Sen. Bill Cassidy (R-La.) criticized Russian President Vladimir Putin’s track record of killing his perceived enemies on Monday, coming as President Trump and his Cabinet studiously avoid criticizing the Russian leader as they pursue peace talks.
“Putin routinely throws people who disagree with him out of windows or blows up the planes they are in. He has not just invaded Ukraine. He is killing anyone who disagrees with him,” Cassidy wrote on the social platform X.
A number of Putin’s most high-profile political foes have ended up dead, including opposition leader Alexei Navalny, who died in prison last year, and Yevgeny Prigozhin, who died in a plane crash weeks after leading an attempted rebellion in 2023.

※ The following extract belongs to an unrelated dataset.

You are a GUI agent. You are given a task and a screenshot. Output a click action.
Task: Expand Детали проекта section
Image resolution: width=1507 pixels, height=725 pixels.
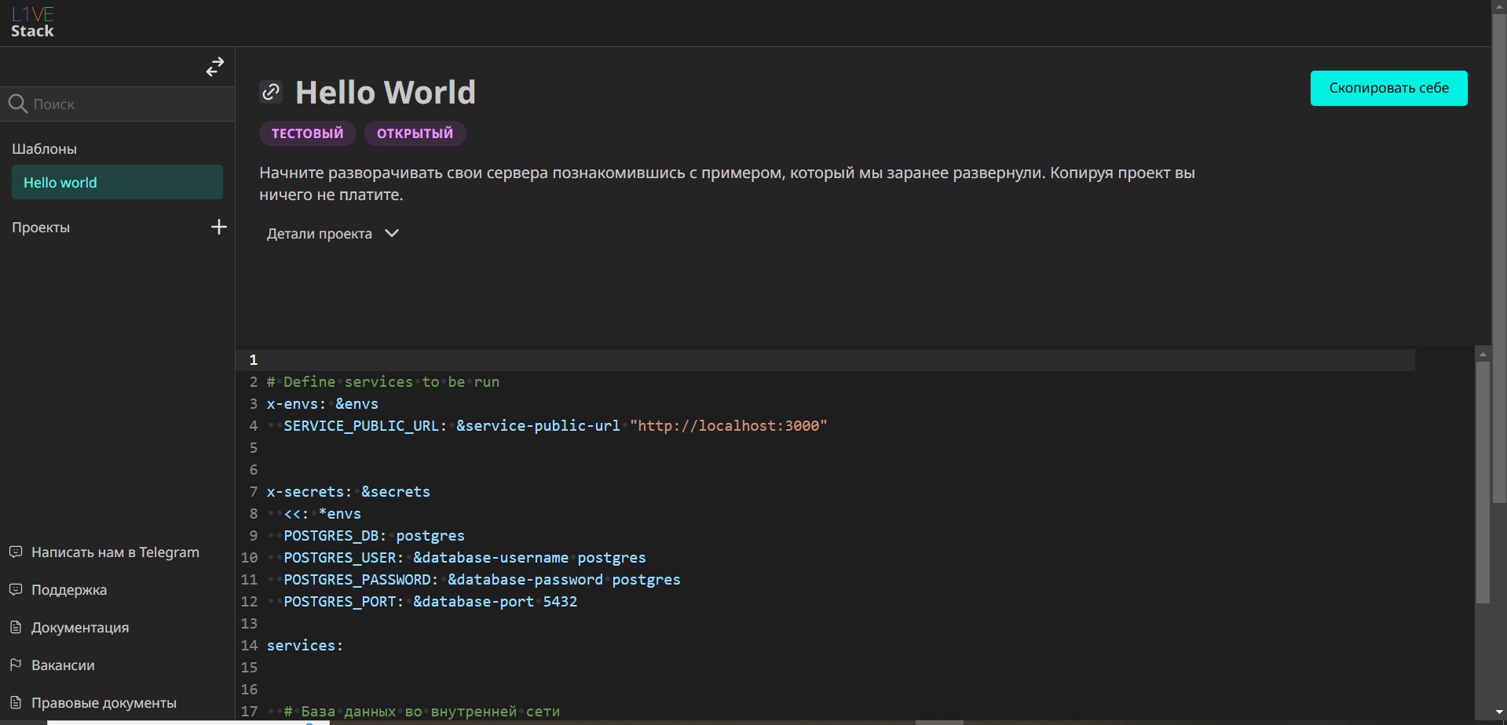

Last Tuesday, several Republican senators, including Cassidy and Senate Majority Leader John Thune (R-S.D.), said that Russia is solely to blame for the ongoing Ukraine-Russia conflict.
“Russia’s clearly the aggressor,” Cassidy said.
That’s not the message coming from the White House in recent days, following a hostile meeting between Trump and Ukrainian President Volodymyr Zelensky on Friday. Trump previously blamed Zelensky for Russia’s invasion, and on Friday said the Ukrainian leader is not ready for peace.
The Louisiana Republican last week responded to the U.S. vote against a U.N. resolution condemning Russia’s aggression by citing a quote from the military tribunal that oversaw the 1946 Nuremberg trials, which prosecuted Nazi war crimes.
“To initiate a war of aggression, therefore, is not only an international crime; it is the supreme international crime differing only from other war crimes in that it contains within itself the accumulated evil of the whole,” read the quote, shared by Cassidy on X.
Cassidy’s Monday morning comments in the wake of Zelensky’s high-profile trip to Washington, which descended into acrimony before the Ukrainian leader could sign a mineral rights deal with Trump.
Trump has been widely criticized by Democrats for turning against Zelensky as he seeks to warm relations with Putin. The president has also riled former advisors and officials, with his former national security advisor, H.R. McMaster, saying the president is “being played” by Putin, as had past presidents.
Trump issued an angry response to McMaster on Monday.
“We should spend less time worrying about Putin,” Trump wrote on Truth Social.
“H.R. MCMASTER IS A WEAK AND TOTALLY INEFFECTIVE LOSER!” he added.